Quantitative evaluation of the heterogeneity for tight sand based on the nuclear magnetic resonance imaging

Abstract

Tight sand exhibits high degree of heterogeneity due to the complex pore structure. It is vital to evaluate the heterogeneity since it controls the fluid storage and transportation mechanisms, as well as geophysical responses. A novel method is put forward to quantify the heterogeneity based on the magnetic resonance imaging (MRI) experiments and the variogram analysis. Images of weight transversal relaxation times of fully water saturated core samples are acquired based on the spin echo sequence, slice-selecting pulse, frequency-coding pulse and phase-coding pulse and two dimensional discrete fast Fourier transform (2D-FFT).
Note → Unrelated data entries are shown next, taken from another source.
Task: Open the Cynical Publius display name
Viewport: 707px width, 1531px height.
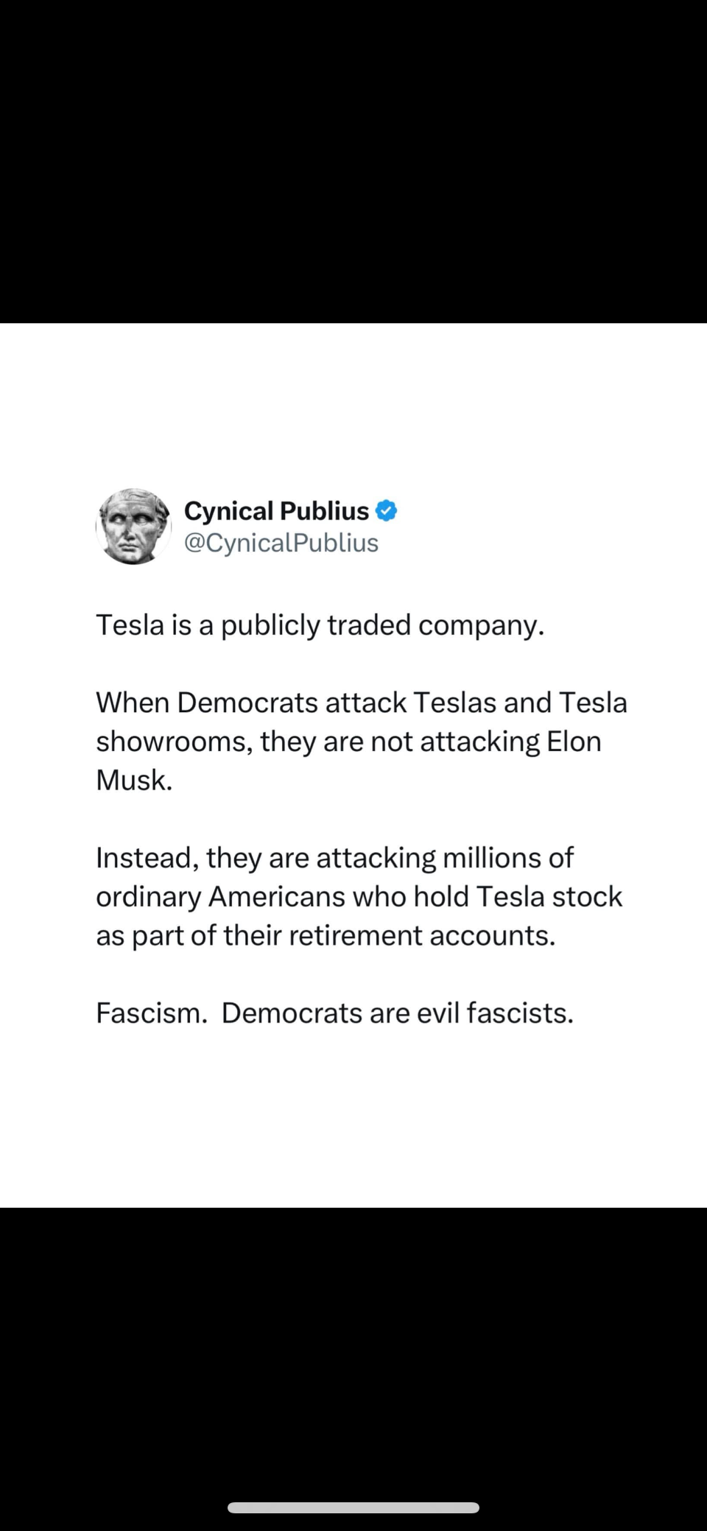Action: pyautogui.click(x=276, y=510)
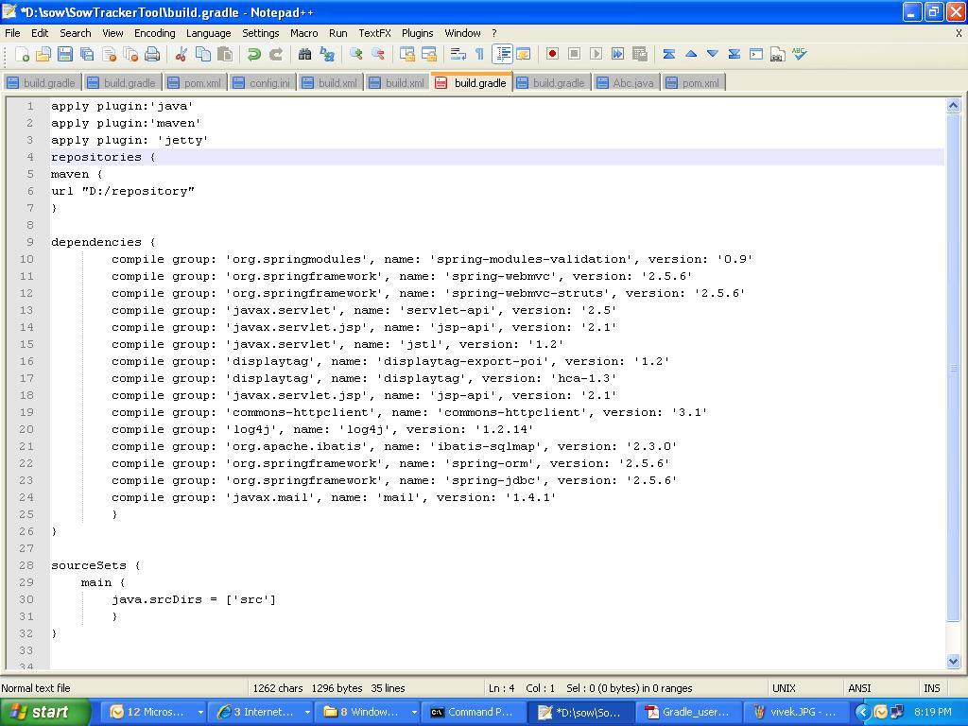Expand the Windows Explorer taskbar group
Viewport: 968px width, 726px height.
(413, 712)
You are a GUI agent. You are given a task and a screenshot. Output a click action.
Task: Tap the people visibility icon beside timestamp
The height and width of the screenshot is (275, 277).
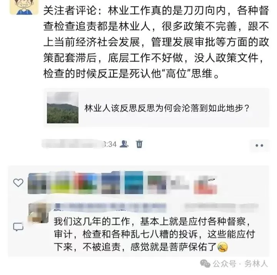pos(124,144)
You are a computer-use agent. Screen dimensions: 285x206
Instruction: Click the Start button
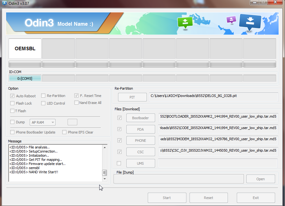click(167, 198)
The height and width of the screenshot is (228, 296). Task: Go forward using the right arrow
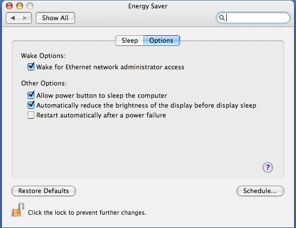(x=26, y=18)
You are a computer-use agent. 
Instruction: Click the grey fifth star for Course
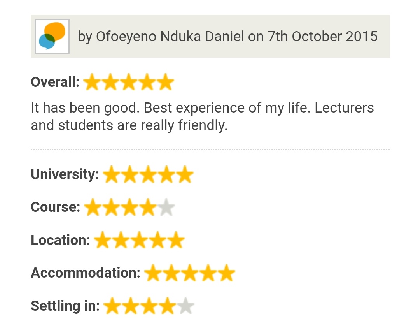[x=166, y=208]
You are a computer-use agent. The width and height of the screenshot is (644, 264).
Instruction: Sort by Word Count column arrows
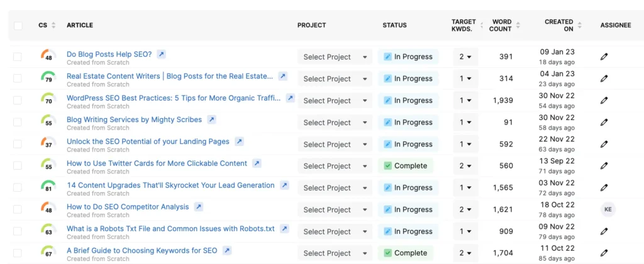point(518,25)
In addition, variogram function of the first order spherical model and the genetic algorithm are implemented to characterize the heterogeneity of pore distributions along vertical and horizontal directions. Furthermore, relationships between the average heterogeneity index and the tortuosity, and the mercury withdrawal efficiency, are also investigated to reveal the physical meaning of the heterogeneity index we presented. The result shows that the average heterogeneity index is positively correlated with the tortuosity index and negatively correlated with the mercury withdrawal efficiency. Our study provides an effective way to investigate the spatial heterogeneity of pore space, which serves as an important source of information for core analysis and formation evaluation.